▶ _Problema posto 1_:
Copia dal testo sul deposito delle scorie radioattive il passo che inizia con "Perché tanto tempo" e termina con "pubblica, come funzionerà?".

▶ _Brano fornito_:
——————

«Deposito scorie nuke necessario, cercasi volontari»

 

La pubblicazione della Carta delle aree potenzialmente idonee per la realizzazione del Deposito nazionale delle scorie radioattive, con annesso Parco tecnologico, attesa da anni, ha subito sollevato polemiche. Ne abbiamo parlato con il sottosegretario all’Ambiente con delega alle politiche nucleari Roberto Morassut.

Perché tanto tempo per togliere il nulla osta alla Cnapi?

La decisione era non rinviabile, pena un’infrazione europea.

È frutto di un lungo lavoro di approfondimento svolto dai ministeri dello Sviluppo economico e dell’Ambiente.

L’Italia potrà allinearsi ai Paesi che da tempo hanno sul proprio territorio depositi analoghi, o li stanno costruendo, rispettando gli impegni etico-politici nei confronti dell’Ue e delle generazioni future. I rinvii proseguivano dal 2014 forse per timore di polemiche.

Ora inizia la consultazione pubblica, come funzionerà?

Durerà quattro mesi e coinvolgerà tutti i soggetti interessati.

Per la prima volta in Italia la localizzazione di una grande opera avviene mediante una procedura basata sulla partecipazione dei territori, per arrivare a una soluzione concordata.

Per i 60 giorni successivi alla pubblicazione della Cnapi e del Progetto preliminare, i portatori di interesse potranno formulare osservazioni e proposte tecniche in forma scritta e non anonima, trasmettendole a Sogin attraverso il sito depositonazionale.it.

——————

▶ _Righe di dati_:

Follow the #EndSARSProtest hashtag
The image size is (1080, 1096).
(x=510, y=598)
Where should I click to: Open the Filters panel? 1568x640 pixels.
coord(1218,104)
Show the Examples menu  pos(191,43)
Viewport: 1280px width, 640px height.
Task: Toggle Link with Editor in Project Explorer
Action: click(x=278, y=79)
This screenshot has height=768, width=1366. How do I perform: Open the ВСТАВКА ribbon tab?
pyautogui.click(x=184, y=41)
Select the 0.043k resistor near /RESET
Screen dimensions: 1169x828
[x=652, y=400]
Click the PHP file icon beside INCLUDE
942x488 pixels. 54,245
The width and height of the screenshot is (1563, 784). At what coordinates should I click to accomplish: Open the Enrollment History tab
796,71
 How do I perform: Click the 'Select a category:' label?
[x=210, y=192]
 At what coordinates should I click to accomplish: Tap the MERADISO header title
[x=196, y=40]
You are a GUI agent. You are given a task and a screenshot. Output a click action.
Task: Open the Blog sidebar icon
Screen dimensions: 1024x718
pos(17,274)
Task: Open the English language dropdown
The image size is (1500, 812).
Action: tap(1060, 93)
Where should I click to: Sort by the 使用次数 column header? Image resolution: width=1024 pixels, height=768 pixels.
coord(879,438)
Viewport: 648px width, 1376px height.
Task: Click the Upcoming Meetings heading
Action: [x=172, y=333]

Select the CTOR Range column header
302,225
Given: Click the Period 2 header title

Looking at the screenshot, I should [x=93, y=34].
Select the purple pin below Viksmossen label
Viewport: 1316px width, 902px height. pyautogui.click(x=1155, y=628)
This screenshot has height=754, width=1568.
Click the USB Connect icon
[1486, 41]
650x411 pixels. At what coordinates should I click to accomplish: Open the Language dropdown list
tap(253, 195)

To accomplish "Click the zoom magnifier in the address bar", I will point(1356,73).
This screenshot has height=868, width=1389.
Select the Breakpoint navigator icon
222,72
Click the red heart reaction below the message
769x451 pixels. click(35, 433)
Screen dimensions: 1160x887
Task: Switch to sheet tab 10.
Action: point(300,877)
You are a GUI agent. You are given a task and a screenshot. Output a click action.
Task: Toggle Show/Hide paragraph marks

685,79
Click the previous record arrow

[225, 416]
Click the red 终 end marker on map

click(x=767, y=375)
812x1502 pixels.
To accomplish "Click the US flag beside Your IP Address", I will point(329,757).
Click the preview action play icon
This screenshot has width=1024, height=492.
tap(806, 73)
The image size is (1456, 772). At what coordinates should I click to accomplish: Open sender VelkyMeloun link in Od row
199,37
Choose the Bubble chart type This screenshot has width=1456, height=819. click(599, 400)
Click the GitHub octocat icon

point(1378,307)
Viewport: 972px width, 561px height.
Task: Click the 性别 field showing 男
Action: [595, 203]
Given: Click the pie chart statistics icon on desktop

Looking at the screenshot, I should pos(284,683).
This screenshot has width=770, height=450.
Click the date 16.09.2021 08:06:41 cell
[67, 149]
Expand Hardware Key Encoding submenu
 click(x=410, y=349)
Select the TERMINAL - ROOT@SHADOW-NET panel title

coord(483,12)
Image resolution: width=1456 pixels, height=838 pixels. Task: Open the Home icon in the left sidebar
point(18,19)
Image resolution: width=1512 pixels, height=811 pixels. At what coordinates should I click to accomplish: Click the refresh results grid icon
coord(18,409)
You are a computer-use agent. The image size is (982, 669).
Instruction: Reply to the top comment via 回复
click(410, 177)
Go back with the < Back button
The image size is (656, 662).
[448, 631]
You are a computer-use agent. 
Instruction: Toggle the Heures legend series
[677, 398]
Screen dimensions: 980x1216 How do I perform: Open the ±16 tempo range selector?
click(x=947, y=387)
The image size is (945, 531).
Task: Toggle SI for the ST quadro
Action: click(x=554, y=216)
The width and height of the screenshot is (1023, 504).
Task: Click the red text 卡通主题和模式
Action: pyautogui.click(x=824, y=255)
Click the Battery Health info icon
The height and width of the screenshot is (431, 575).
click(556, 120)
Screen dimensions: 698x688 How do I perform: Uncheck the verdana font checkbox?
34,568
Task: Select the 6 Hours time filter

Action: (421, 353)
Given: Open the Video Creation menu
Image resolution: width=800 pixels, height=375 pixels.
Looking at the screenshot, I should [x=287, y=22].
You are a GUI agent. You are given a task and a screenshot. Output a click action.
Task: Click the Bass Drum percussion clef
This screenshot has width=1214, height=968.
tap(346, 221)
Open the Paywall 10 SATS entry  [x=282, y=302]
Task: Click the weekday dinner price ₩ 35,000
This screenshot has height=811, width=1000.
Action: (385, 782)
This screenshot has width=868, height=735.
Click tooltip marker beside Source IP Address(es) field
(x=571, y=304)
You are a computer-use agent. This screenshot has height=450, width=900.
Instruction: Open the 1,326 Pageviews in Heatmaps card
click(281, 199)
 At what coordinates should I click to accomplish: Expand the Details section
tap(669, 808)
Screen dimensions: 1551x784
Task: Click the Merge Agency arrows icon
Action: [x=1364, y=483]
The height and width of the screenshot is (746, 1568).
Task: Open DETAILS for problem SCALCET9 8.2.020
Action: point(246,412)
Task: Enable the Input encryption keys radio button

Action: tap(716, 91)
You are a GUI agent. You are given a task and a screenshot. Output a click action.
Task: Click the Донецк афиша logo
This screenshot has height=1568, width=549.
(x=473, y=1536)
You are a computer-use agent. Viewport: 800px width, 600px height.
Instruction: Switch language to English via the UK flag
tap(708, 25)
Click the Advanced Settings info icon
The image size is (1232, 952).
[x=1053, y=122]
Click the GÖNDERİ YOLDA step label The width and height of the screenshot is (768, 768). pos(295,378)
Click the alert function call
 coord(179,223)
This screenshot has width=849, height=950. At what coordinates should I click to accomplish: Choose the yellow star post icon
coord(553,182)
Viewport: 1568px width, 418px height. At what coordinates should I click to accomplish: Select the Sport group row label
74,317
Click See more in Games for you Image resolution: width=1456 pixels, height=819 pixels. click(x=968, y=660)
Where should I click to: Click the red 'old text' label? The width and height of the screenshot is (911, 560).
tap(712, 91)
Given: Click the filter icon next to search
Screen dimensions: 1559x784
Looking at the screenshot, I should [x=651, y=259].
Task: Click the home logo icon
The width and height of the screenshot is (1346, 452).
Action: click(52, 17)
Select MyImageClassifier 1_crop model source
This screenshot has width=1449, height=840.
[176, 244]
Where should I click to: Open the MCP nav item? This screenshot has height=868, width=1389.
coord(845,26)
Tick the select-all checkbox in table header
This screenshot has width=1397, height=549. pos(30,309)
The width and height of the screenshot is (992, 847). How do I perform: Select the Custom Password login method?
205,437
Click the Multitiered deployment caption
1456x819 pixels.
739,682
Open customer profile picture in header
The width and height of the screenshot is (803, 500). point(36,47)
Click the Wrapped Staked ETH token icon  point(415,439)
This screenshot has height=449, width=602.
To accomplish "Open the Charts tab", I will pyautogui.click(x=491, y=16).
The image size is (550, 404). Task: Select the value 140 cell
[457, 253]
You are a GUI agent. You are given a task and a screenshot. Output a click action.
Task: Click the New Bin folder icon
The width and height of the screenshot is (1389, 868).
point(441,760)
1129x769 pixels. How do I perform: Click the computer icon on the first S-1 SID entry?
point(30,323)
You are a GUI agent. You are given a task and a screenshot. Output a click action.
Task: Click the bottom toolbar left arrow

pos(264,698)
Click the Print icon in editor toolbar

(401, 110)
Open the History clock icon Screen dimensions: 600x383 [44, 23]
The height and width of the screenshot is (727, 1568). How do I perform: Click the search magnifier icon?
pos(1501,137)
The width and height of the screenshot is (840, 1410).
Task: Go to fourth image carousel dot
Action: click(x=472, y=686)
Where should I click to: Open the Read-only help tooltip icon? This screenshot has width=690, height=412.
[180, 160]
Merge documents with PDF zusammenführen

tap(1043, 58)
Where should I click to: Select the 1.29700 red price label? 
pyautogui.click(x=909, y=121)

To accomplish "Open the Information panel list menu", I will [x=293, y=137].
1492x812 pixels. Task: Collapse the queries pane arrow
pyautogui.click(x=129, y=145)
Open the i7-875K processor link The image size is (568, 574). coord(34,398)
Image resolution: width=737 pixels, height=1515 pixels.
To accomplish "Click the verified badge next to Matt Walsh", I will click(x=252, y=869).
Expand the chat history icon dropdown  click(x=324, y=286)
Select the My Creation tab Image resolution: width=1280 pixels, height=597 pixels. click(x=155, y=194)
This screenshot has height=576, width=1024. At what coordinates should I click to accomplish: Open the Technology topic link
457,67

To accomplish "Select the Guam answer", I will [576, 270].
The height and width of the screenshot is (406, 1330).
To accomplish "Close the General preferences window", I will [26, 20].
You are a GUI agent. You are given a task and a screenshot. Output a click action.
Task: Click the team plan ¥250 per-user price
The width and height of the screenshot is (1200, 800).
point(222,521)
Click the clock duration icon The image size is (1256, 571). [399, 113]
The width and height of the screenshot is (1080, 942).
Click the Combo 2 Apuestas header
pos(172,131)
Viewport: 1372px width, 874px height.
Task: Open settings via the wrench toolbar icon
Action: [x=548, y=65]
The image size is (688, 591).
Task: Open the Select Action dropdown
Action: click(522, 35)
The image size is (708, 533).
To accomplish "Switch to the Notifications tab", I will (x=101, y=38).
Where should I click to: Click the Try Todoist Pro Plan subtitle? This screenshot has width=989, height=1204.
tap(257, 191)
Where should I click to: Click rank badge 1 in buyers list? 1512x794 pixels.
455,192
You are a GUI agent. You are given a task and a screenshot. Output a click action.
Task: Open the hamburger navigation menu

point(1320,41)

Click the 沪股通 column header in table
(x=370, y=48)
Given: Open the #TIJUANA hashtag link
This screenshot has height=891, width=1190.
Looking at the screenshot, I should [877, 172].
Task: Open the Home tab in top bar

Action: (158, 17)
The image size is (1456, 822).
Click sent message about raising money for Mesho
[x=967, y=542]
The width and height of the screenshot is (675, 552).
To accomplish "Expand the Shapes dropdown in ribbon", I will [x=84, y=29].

——————

▶ _Problema posto 2_:
Conta le righe dei record che contengono la parola "dimensions", distinguendo tra maiuscole e minuscole. Rispondi soltanto con il numero.

▶ _Risultato corretto 1_:
Perché tanto tempo per togliere il nulla osta alla Cnapi?

La decisione era non rinviabile, pena un’infrazione europea.

È frutto di un lungo lavoro di approfondimento svolto dai ministeri dello Sviluppo economico e dell’Ambiente.

L’Italia potrà allinearsi ai Paesi che da tempo hanno sul proprio territorio depositi analoghi, o li stanno costruendo, rispettando gli impegni etico-politici nei confronti dell’Ue e delle generazioni future. I rinvii proseguivano dal 2014 forse per timore di polemiche.

Ora inizia la consultazione pubblica, come funzionerà?

▶ _Risultato corretto 2_:
8